## Selected excerpt
Table 2 Element values for experiment 1 (Type I-A, 90–110 kHz)

Figure 10 shows the experimental results. The sign of the frequency is defined by the phase difference between the real and the imaginary input signals. When the phase of the imaginary signal is lagged by 90° with respect to the real signal, it means the positive frequency. Reversely, the negative frequency signal is expressed by leading the phase of the imaginary signal by 90°. In order to apply these signals to the filter under test, a quadrature-phase signal generator will be required.

Fig. 10

Experimental results for Type I-A (90–110 kHz)

In this paper, all the frequency responses are examined by using the measurement method based on the principle of superposition [13]. The real and the imaginary signals were separately applied to the filter under test. For an example, the frequency response obtained from Output₁ was obtained by the following manner.

1. 1.

   Measure the frequency response \( T_{R} \left( {j\omega } \right) \) between Output₁–Input₁. In this measurement, Input₂ should be grounded.

2. 2.

   Measure the frequency response \( T_{I} \left( {j\omega } \right) \) between Output₁–Input₂. In this measurement, Input₁ should be grounded.

3. 3.

   The frequency response in the positive and the negative frequency areas can be obtained from the following equations:

   • \( \left| {T\left( {j\omega } \right)} \right| = \left| {H_{R} \left( {j\omega } \right) + jH_{I} \left( {j\omega } \right)} \right| \) for positive frequency area

   • \( \left| {T\left( { - j\omega } \right)} \right| = \left| {H_{R} \left( {j\omega } \right) - jH_{I} \left( {j\omega } \right)} \right| \) for negative frequency area

The experimental results agree with the theoretical ones. From Fig. 10, it is found that the proposed circuit has both band-pass and band-elimination characteristics, simultaneously and that they have the same passband edges.

3.2 Proposed circuit using autotransformer (10 MHz)

We designed another complex filter whose operating frequency is 10 MHz. The specifications of the prototype complex filter are

$$ \left. {\begin{array}{*{20}c} {\omega_{1} = 15} \\ {\omega_{2} = 5} \\ \end{array} } \right\}. $$

(22)

In the same fashion as described in Sect. 3.1, we can obtain the resultant filter as shown in Fig. 9. Its element values are \( L_{1} = L_{2} = 0.0666667 \), \( C_{1} = 0.0666667 \) and \( R_{S1} = R_{S2} = R_{L1} = R_{L2} = 2 \).

## Collected data
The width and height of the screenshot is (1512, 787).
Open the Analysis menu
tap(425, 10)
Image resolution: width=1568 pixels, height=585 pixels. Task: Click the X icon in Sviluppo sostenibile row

## Set of tasks
a: According to the complex filter excerpt, how is a positive-frequency signal expressed?
b: Decide whether each statement agrees with the complex filter excerpt, answering yes or no and quoting the deciding words: (i) The real and imaginary signals were applied to the filter under test at the same time. (ii) The second complex filter was designed to operate at 10 MHz. (iii) The experimental results match the theoretical ones.
c: Extend the complex filter excerpt, starting after its final sentence.
The listing has nothing to do with the complex filter excerpt.

## Task responses
a: By lagging the phase of the imaginary signal by 90° with respect to the real signal.

b:
(i) No: "The real and the imaginary signals were separately applied to the filter under test."
(ii) Yes: "We designed another complex filter whose operating frequency is 10 MHz."
(iii) Yes: "The experimental results agree with the theoretical ones."

c:
Next, these element values are scaled such that the operating frequency and the impedance level become 10 MHz and 50 Ω, respectively. The resulting cutoff frequencies are on 6.667 and 20 MHz. The element values of the experimental circuit are summarized in Table 3. The experimental circuit board does not equip the source and the termination resistors because they are already included in measurement instruments. The deviations between the desired and the measured element values are within ±6 %. The transformer is realized by using an iron powder toroidal core T37-6 (Micrometals). This is a bifilar wound transformer and 0.25 mmϕ UEW was used. GRM18 (Murata) series chip ceramic capacitors was used. The experimental circuit was implemented on a paper phenolic PCB (t = 1.6 mm).

Table 3 Element values for experiment 2 (Type I-A, 6.667–20 MHz)

This circuit is measured in the same way as performed in Sect. 3.1. Unconnected ports are terminated with 50 Ω coaxial terminations. Figure 11 shows the experimental results. In this figure, two theoretical response for k = 1 (ideal) and 0.78 are shown. From this figure, the deviation from the theoretical response is due to the coupling coefficient of the autotransformer prepared for experiment.

Fig. 11

Experimental results for Type I-A (6.667–20 MHz)

3.3 Proposed circuit using inductor (100 kHz)

We also designed another complex filter using an inductor. The specifications are

$$ \left. {\begin{array}{*{20}c} {\omega_{1} \to \infty } \\ {\omega_{2} = \frac{1}{2}} \\ \end{array} } \right\}. $$

(23)

Substituting the above equation set to (3) and (4) yields

$$ \left. {\begin{array}{*{20}c} {\omega_{0} = 1} \\ {\omega_{C} = 1} \\ {x_{S} = - 1} \\ \end{array} } \right\}. $$

(24)

From Table 1, it is found that the autotransformer shown in Type I-C can be used. Substituting (18) and (24) into (5) gives

$$ \left. {\begin{array}{*{20}c} {L^{\prime } = 1} \\ {jR = - j} \\ \end{array} } \right\}. $$

(25)

Figure 12 shows the experimental circuit. Its element values are

$$ \left. {\begin{array}{*{20}c} {L = 1} \\ {C = 1} \\ {R_{S1} = R_{S2} = R_{L1} = R_{L2} = 2} \\ \end{array} } \right\}. $$

(26)

Fig. 12

Experimental circuit using and inductor for Type I-C

Next, these element values were scaled such that the operating frequency and the impedance level become 100 kHz and 200 Ω, respectively. The resulting cutoff frequencies are on 50 kHz and ∞. Its element values are summarized in Table 4. The deviations between the desired and the measured element values are within ±0.1 %. Figure 13 shows the experimental results. It is difficult to find the difference between the measured and the theoretical responses.

Table 4 Element values for experiment 3 (Type I-C, 50 kHz–\( \infty \))

Fig. 13

Experimental results for Type I-C (50 kHz–\( \infty \))

3.4 Proposed circuit using inductor (10 MHz)

The element values given by (25) are scaled such that the operating frequency and the impedance level become 10 MHz and 50 Ω, respectively. The resulting cutoff frequencies are on 5 MHz and ∞. The element values are summarized in Table 5. The deviations between the desired and the measured element values are within ±0.2 %. The circuit is realized in the same way as Sect. 3.3 except the inductor, which is realized by using 1.0 mmϕ solder plated copper wire. Figure 14 shows the experimental results. They agree well with the theoretical ones.

Table 5 Element values for experiment 4 (Type I-C, 5 MHz–\( \infty \))

Fig. 14

Experimental results for Type I-C (5 MHz–\( \infty \))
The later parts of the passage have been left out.